Featured System

LuisDF.com Architecture

A visual overview of the serverless AWS architecture behind this website, private authentication, and the Health Agent briefing workflow.

This private workspace is protected using Google Identity, Amazon Cognito, and JWT authorization at API Gateway. The Health Agent uses the authenticated Cognito subject to isolate every athlete’s profile, credentials, briefing jobs, results, and notification preferences.

Briefing generation is asynchronous: the API validates and queues a job, a dedicated worker performs Garmin, weather, training-load, and OpenAI work, and the browser polls durable job status before loading the completed result.

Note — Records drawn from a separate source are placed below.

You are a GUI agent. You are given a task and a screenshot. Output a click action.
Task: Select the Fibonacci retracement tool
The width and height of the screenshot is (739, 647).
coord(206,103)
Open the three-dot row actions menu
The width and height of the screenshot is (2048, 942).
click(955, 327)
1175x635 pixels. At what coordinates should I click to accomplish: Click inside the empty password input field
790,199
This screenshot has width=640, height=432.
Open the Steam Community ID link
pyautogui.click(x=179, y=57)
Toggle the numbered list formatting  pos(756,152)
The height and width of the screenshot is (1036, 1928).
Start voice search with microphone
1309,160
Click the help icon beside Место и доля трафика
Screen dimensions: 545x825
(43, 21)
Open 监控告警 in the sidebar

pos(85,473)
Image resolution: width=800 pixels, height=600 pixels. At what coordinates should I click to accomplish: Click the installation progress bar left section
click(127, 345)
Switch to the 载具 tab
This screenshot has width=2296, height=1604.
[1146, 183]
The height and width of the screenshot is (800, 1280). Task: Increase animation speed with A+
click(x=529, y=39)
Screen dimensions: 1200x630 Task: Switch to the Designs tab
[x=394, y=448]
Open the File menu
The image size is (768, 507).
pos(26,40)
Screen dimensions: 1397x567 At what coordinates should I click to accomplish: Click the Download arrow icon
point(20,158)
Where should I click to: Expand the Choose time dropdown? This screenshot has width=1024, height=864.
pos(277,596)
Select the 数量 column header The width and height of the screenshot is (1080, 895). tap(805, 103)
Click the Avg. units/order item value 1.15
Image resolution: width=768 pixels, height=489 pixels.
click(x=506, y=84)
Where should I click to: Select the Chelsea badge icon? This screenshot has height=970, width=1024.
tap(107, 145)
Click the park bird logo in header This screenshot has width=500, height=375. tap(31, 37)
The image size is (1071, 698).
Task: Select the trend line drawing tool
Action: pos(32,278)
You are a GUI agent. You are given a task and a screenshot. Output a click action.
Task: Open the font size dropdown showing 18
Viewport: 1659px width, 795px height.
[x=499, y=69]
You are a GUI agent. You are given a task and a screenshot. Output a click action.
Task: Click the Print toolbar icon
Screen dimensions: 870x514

LuisDF.com serverless AWS architecture diagram including private authentication and Health Agent briefing workflow

How the system works

Website and services, from request to completion

The diagram separates the platform into four flows. Together they keep the public website fast, protect private health data, move long-running work away from HTTP timeouts, and notify the athlete only after a briefing is safely stored.

01

Website delivery

Route 53 sends luisdf.com traffic to CloudFront. CloudFront provides TLS, caching, and global delivery while the website’s HTML, CSS, JavaScript, and architecture assets live in S3. GitHub is the source of truth; deployments copy only intended website files to S3 and invalidate CloudFront when an immediate refresh is required.

02

Identity and access

Private pages start a hosted sign-in through Amazon Cognito and Google. Google’s email and verified-email claims are mapped into Cognito, which issues JWT access tokens and supplies Admin or User group membership. API Gateway validates the JWT before invoking the API. Backend code then uses the token’s immutable Cognito subject to scope all reads and writes.

03

Asynchronous briefing jobs

POST /briefings/run validates the requested date and run options, creates a user-owned DynamoDB job, sends its ID to SQS, and returns 202 Accepted. The browser polls GET /briefings/jobs/{id} and saves the active ID locally so polling can resume after a refresh.

04

Briefing worker and data

The SQS-triggered worker claims one job at a time, with controlled concurrency and a dead-letter queue. It loads the athlete profile and KMS-encrypted personal credentials, retrieves Garmin and weather data, calculates training load, requests the OpenAI coaching summary, and stores dated output in private S3. Only then does it update the athlete’s latest-briefing pointer.

05

Results and failures

Job state moves through queued, running, completed, completed with warnings, or failed. Status records contain safe codes, timestamps, warnings, and a correlation ID—not credentials or raw internal exceptions. Once complete, the browser calls GET /briefings/latest to render the private dashboard.

06

Email notifications

A separate SQS queue triggers the notification Lambda after completion. It checks the athlete’s opt-in settings, resolves the current verified Cognito email, and sends through Amazon SES from training@luisdf.com. Job-specific idempotency prevents duplicate messages, while retries and a dead-letter queue protect temporary failures.

Security and operations

Private S3 objects and DynamoDB records are not public. IAM grants each Lambda only the services it needs; KMS protects athlete-supplied credentials; Secrets Manager holds platform configuration; CloudWatch captures structured operational logs. Unauthenticated API requests are rejected before Lambda, and responses expose sanitized errors with correlation IDs.